Prompt = Starting at the line that contains "The height and width of the screenshot is (481, 1013).", transcribe each line exactly through the end of the data below, and skip any pictures.
________________________
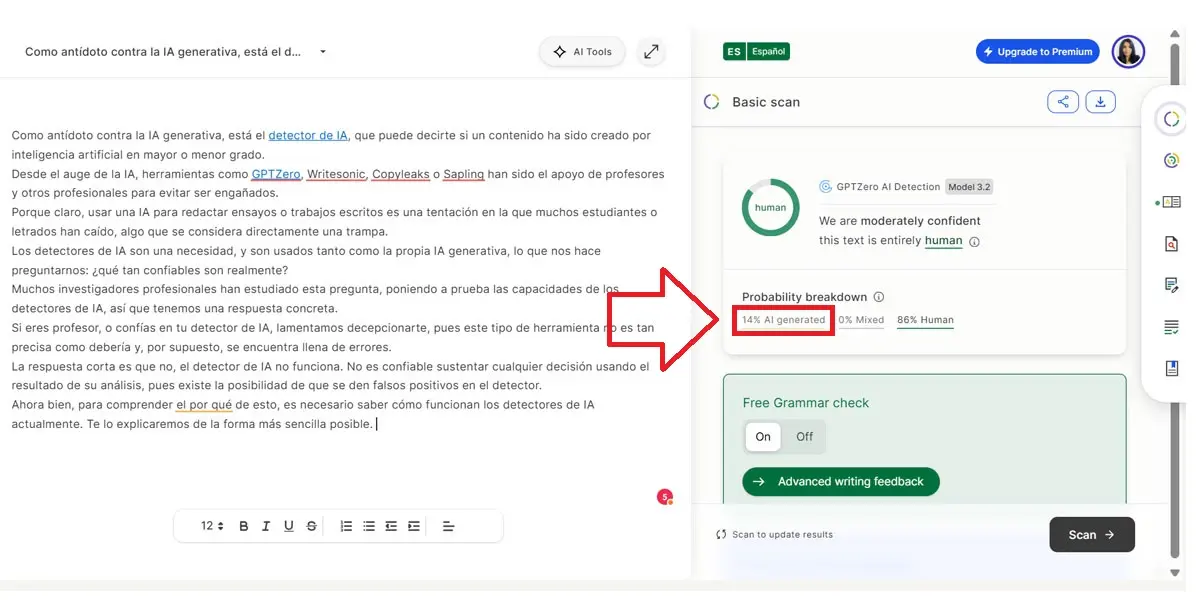Apply strikethrough formatting
Image resolution: width=1200 pixels, height=600 pixels.
(x=312, y=526)
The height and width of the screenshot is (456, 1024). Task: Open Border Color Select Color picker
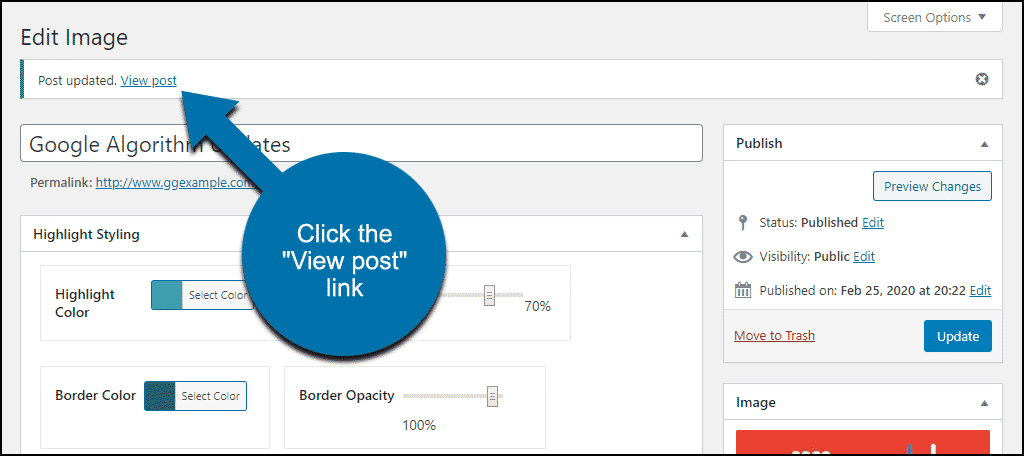coord(210,396)
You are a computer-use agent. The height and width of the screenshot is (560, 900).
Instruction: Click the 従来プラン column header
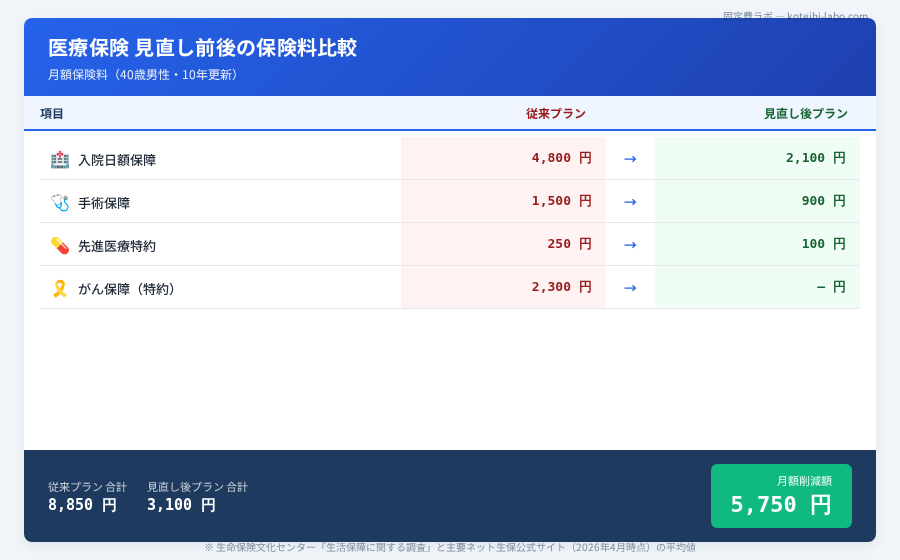(555, 114)
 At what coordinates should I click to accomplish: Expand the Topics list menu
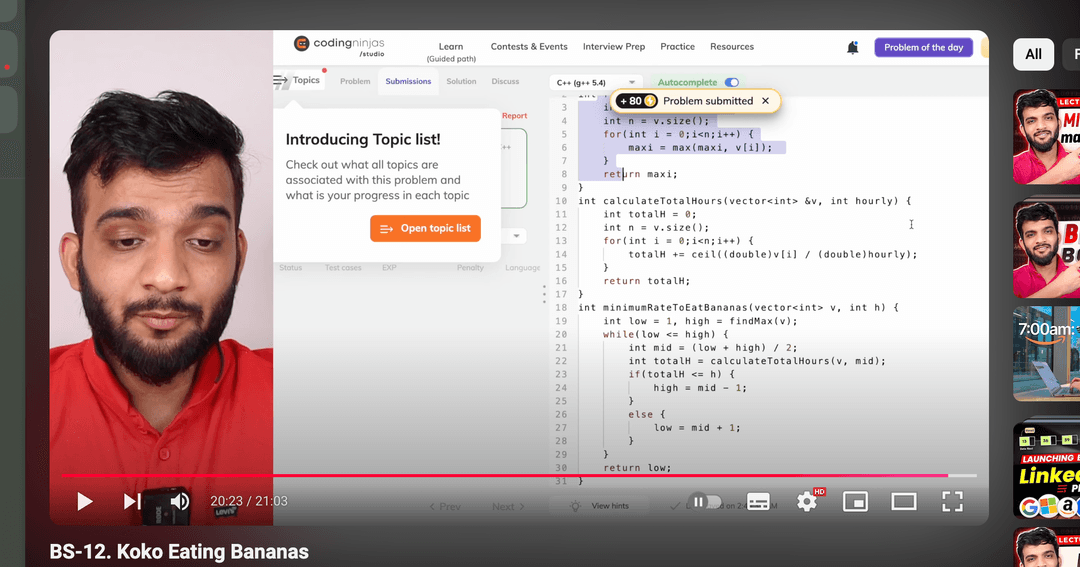[297, 80]
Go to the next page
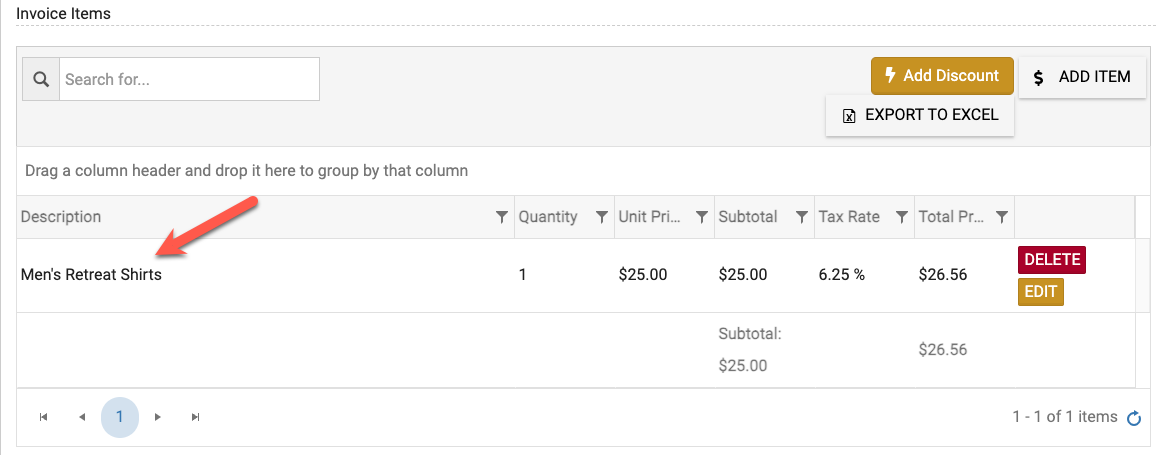 158,417
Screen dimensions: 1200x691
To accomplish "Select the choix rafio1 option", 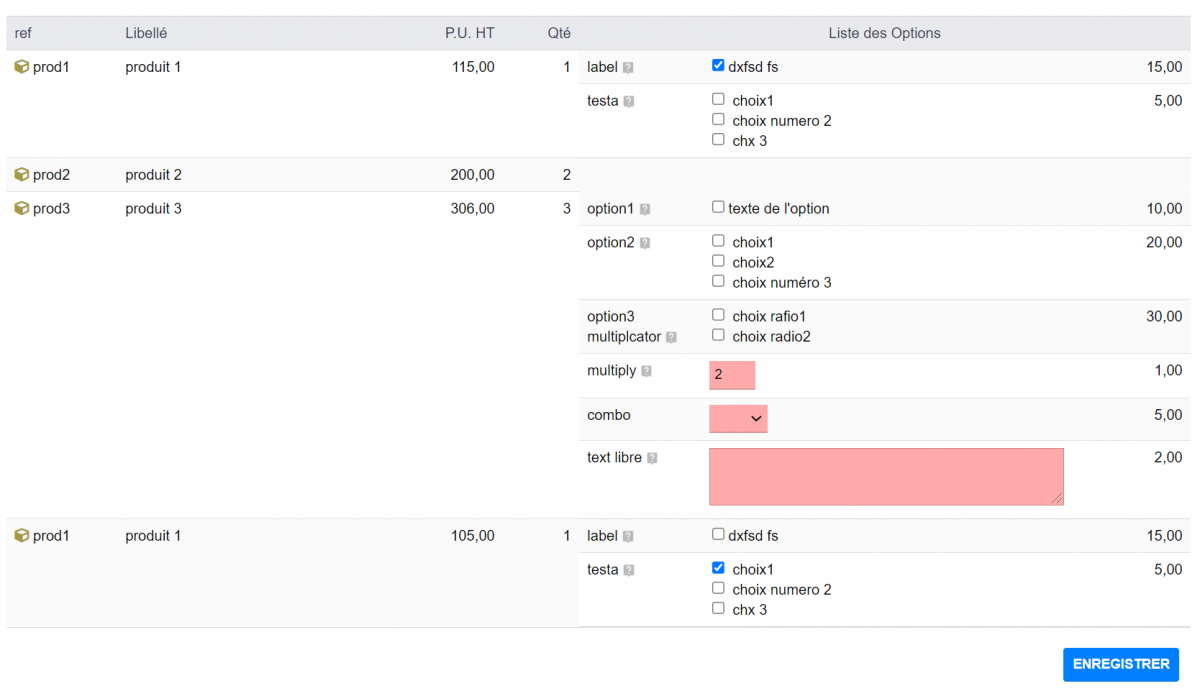I will pos(718,314).
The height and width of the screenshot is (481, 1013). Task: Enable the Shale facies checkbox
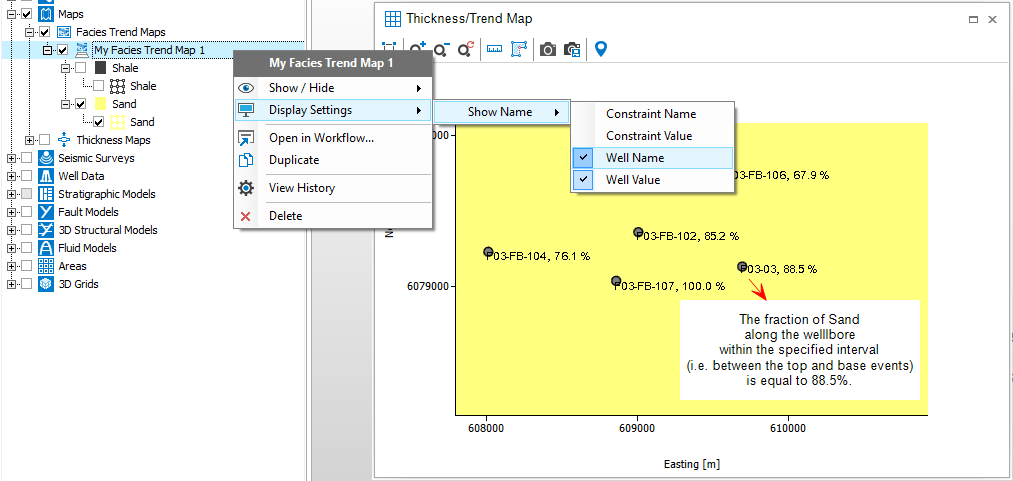(80, 68)

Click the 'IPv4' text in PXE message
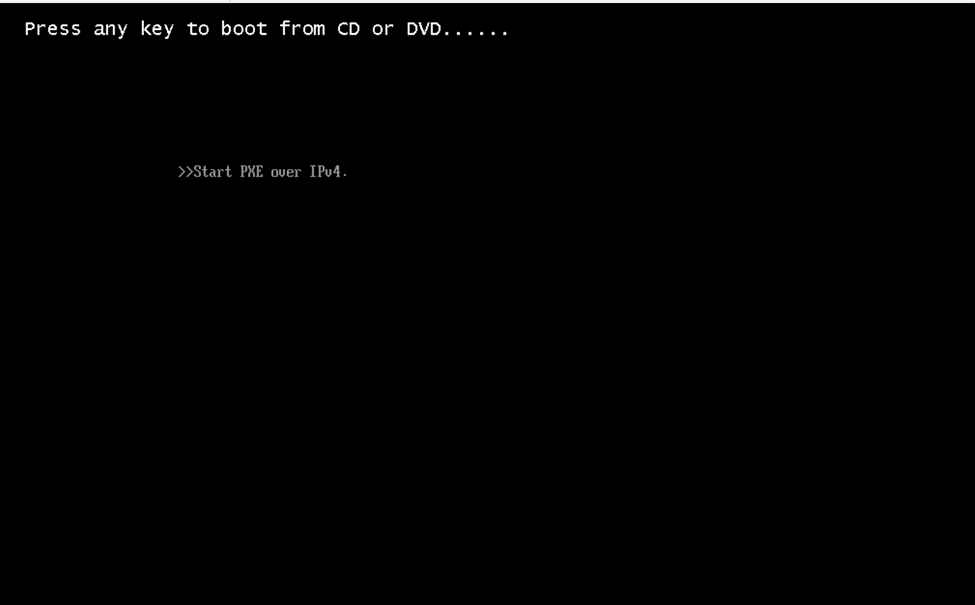coord(325,172)
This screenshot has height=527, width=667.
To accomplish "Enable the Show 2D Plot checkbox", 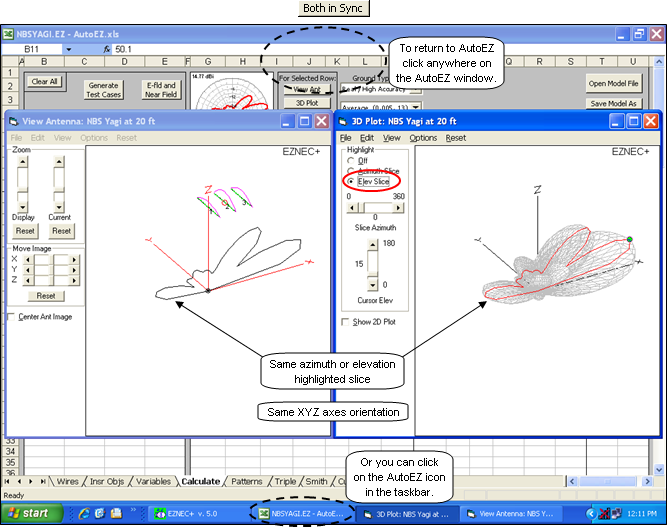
________________________
Task response =
The height and width of the screenshot is (481, 1013). Task: Enable the Shale facies checkbox
(80, 68)

Click the 'IPv4' text in PXE message
coord(325,172)
This screenshot has height=527, width=667.
To accomplish "Enable the Show 2D Plot checkbox", 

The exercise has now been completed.